• **Work to be completed**
Copy the records below word for word, beginning with the first line and continuing through the line that contains "(238, 140).", with that line included. Leave the pictures out of your copy.
───
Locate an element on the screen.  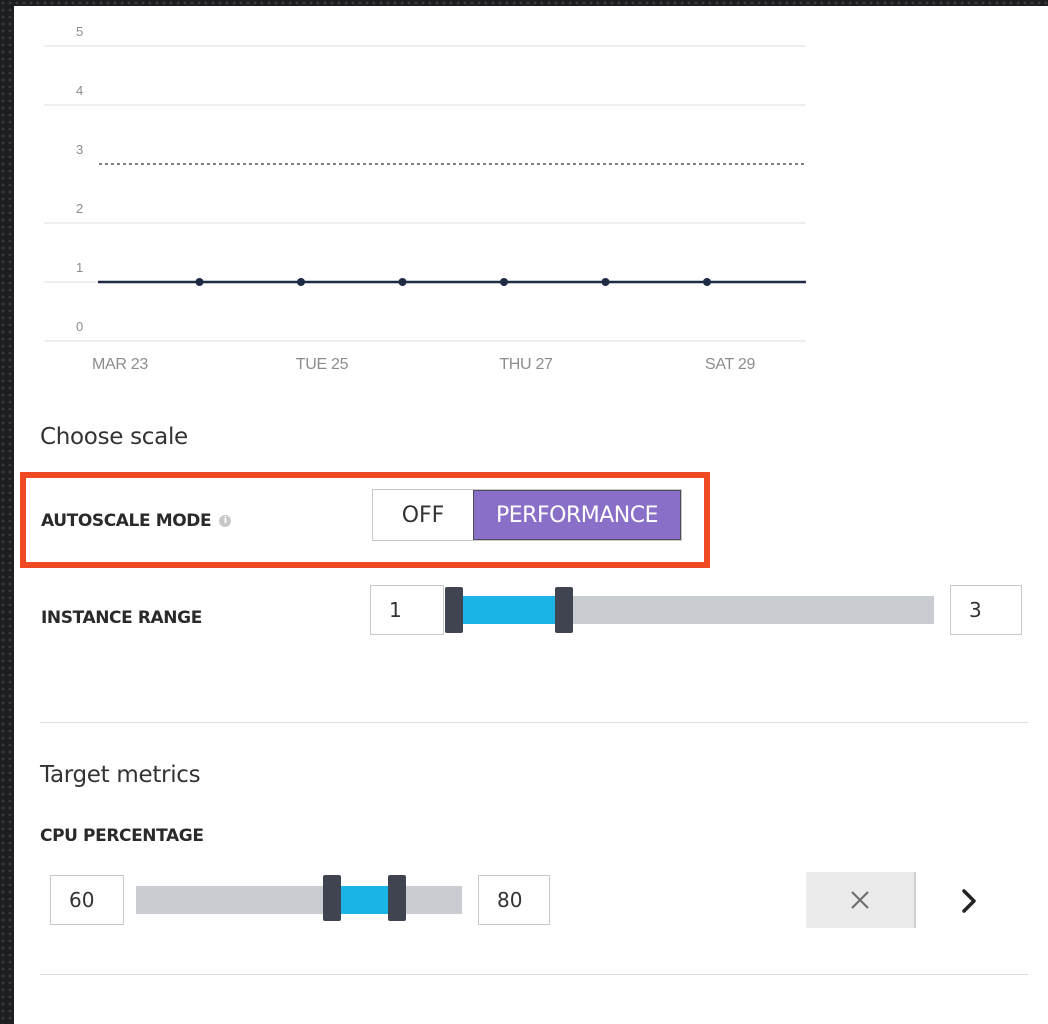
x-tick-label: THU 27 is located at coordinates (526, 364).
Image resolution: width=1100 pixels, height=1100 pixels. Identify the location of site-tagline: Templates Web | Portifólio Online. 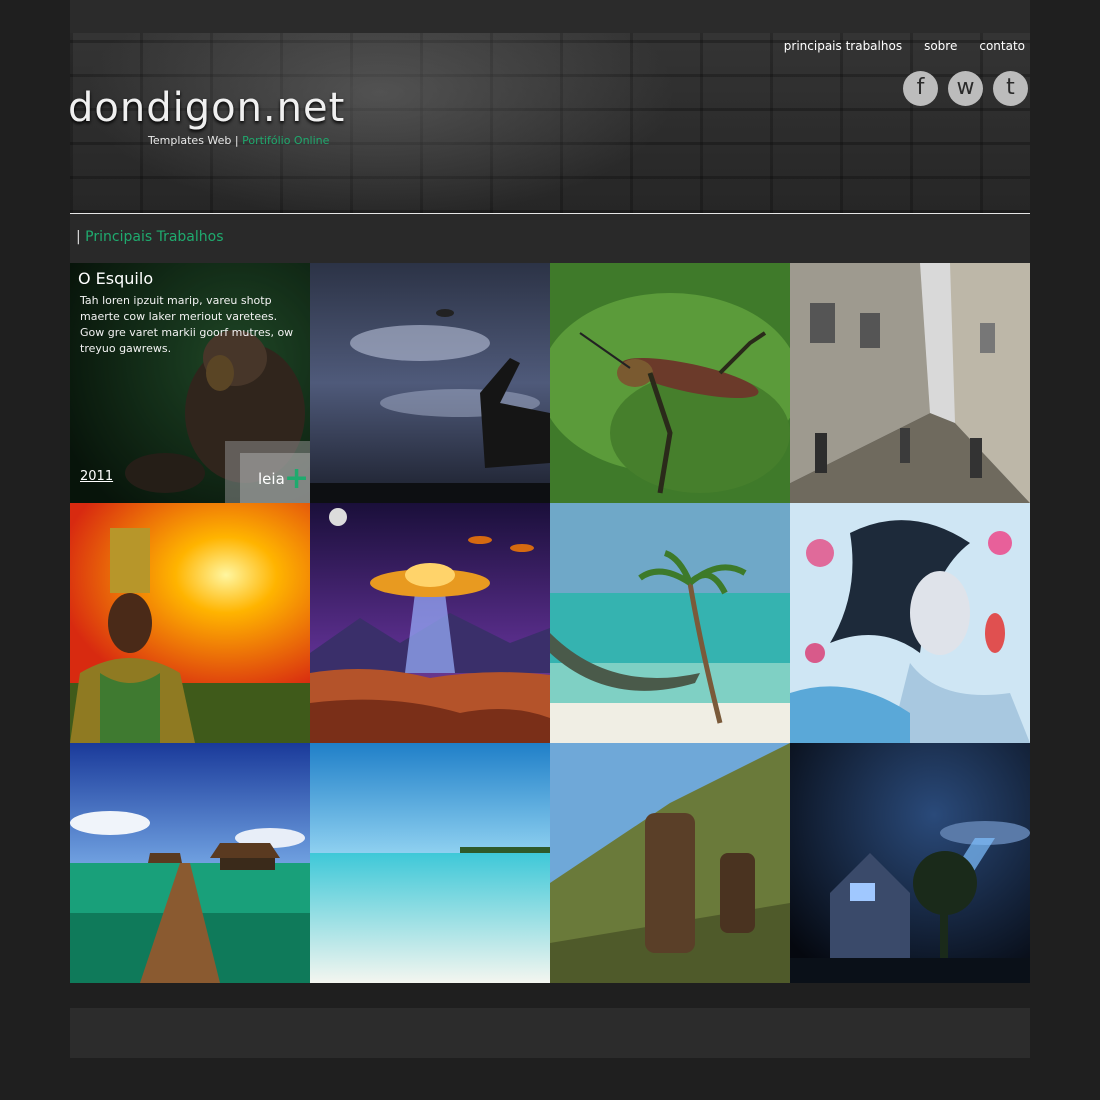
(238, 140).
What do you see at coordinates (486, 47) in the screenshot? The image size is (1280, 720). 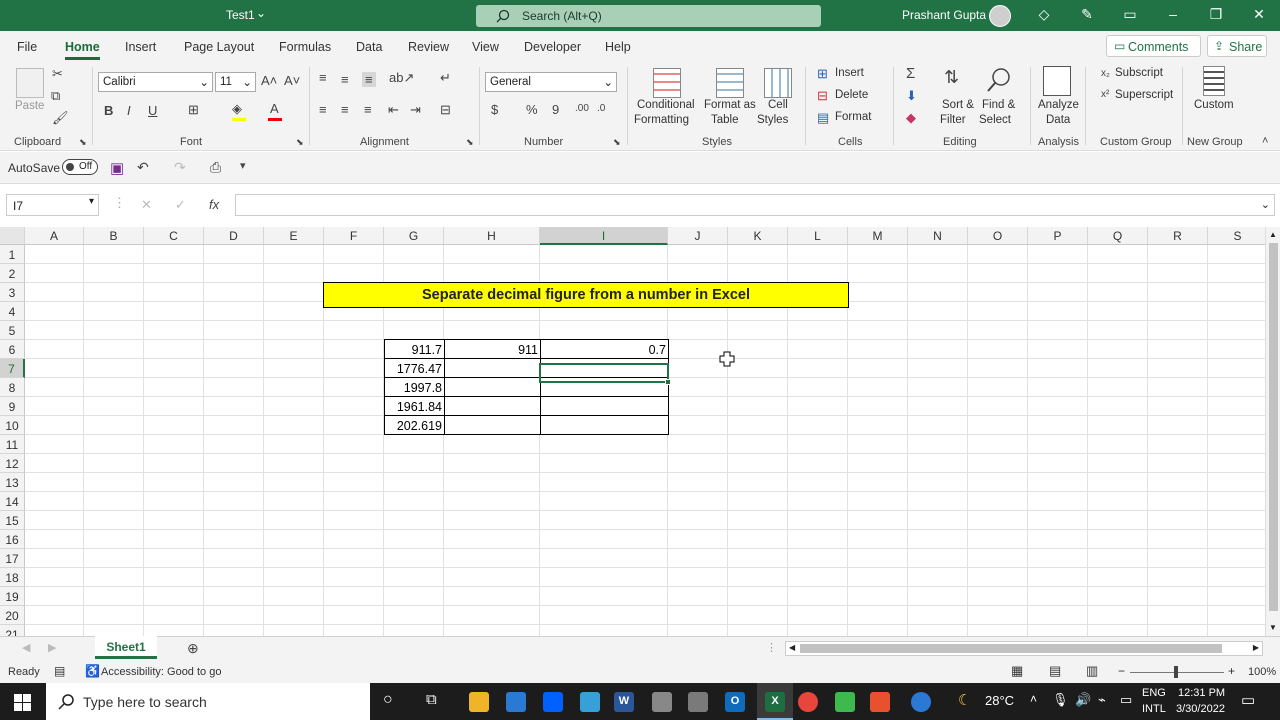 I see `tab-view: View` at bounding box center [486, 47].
───
• **Completed task**
Locate an element on the screen.  
x-tick-label: THU 27 is located at coordinates (526, 364).
Image resolution: width=1100 pixels, height=1100 pixels. Identify the location of site-tagline: Templates Web | Portifólio Online. 
(238, 140).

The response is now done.